Puck offers a large axe labeled “Repeal of Beef Tariff” to Philander C. Knox who is holding a tiny sling-shot labeled “Sherman Anti-Trust Law.” Standing in the background is a large bull labeled “Beef Trust.” Caption: Puck (to Attorney-General Knox) — You’ll never hurt that animal until they give you this ax!
comments and context
Comments and Context
Evidently the bombshell that was the anti-trust suit against the Northern Securities was not enough for Puck.
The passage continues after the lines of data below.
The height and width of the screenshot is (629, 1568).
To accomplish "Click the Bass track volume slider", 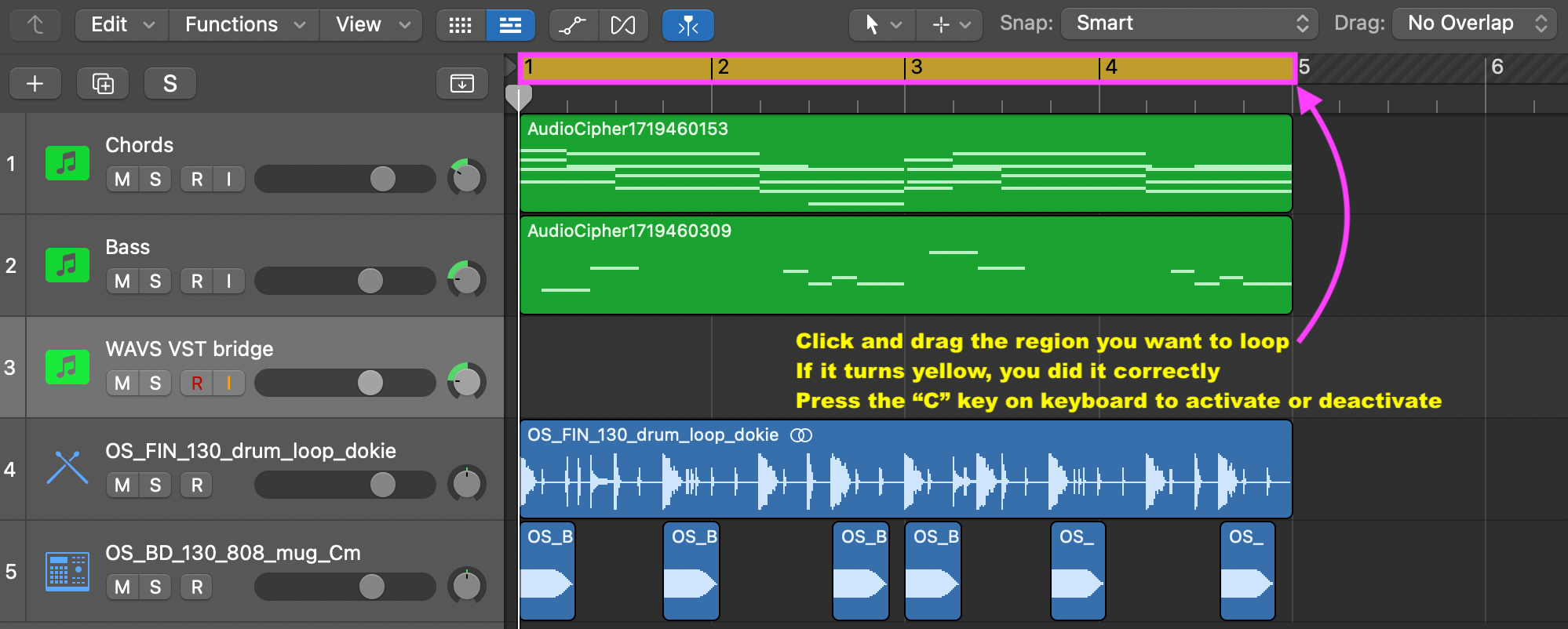I will [x=345, y=281].
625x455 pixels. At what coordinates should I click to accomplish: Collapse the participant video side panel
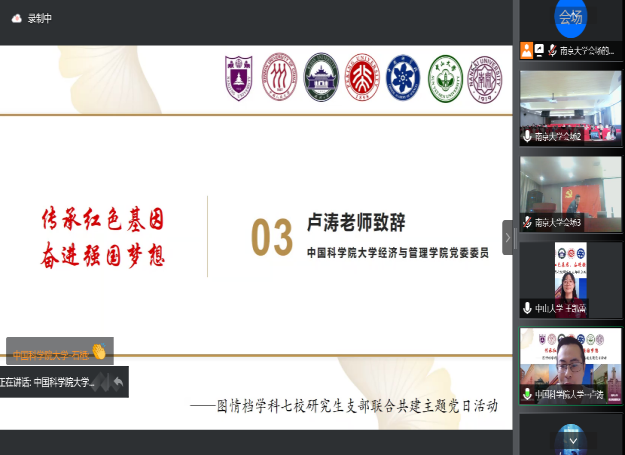[x=507, y=238]
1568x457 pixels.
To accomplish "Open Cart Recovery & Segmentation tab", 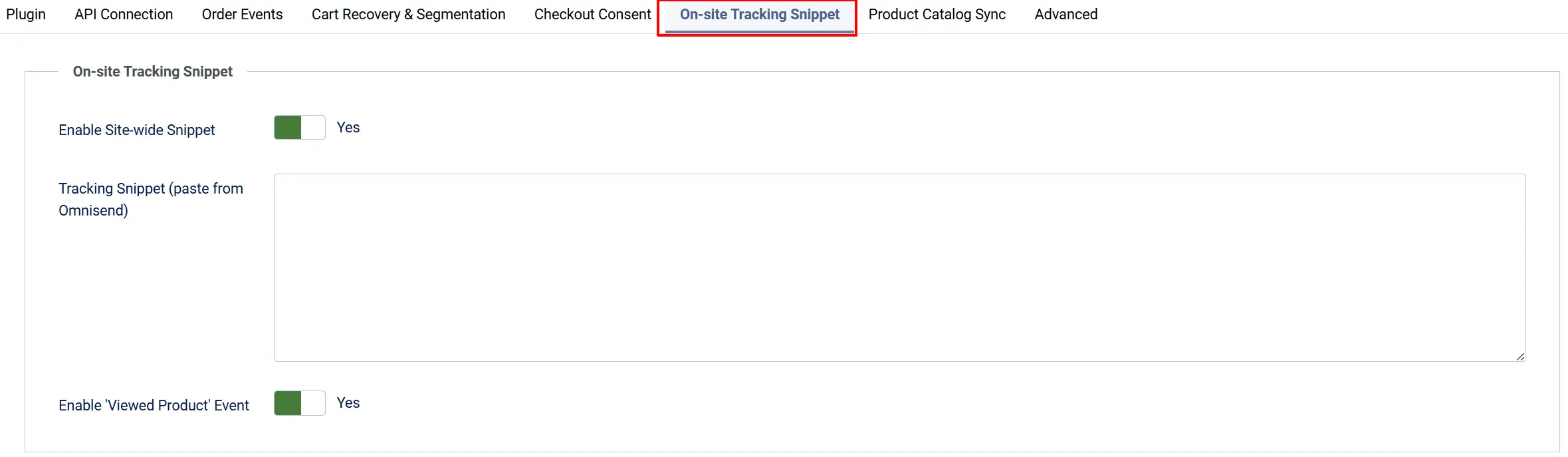I will [x=408, y=15].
It was a bombshell because the action of President Theodore Roosevelt’s Attorney General, Philander C. Knox, not only took other cabinet members by surprise, but the Wall Street titans — sometime rivals but collaborators to form this railroad monopoly — J. P. Morgan, E. H. Harriman, and James J. Hill, likewise had no inkling of the government’s suit. Morgan transmitted to Roosevelt his accustomed method of dealing with federal scrutiny: “If we have done anything wrong, send your man to my man and they can fix it up.” But Roosevelt wanted the backroom methods, and not the mere combination of the Northern Pacific; Great Northern; and Chicago, Burlington, and Quincy railroads, “fixed.” The suit to dissolve the trust was settled in the government’s favor in 1904, but this cartoon by Joseph Keppler, Jr., appeared only two months after Knox filed the Great Northern suit. Puck wanted the government to continue its serious trust-busting with hardly a delay.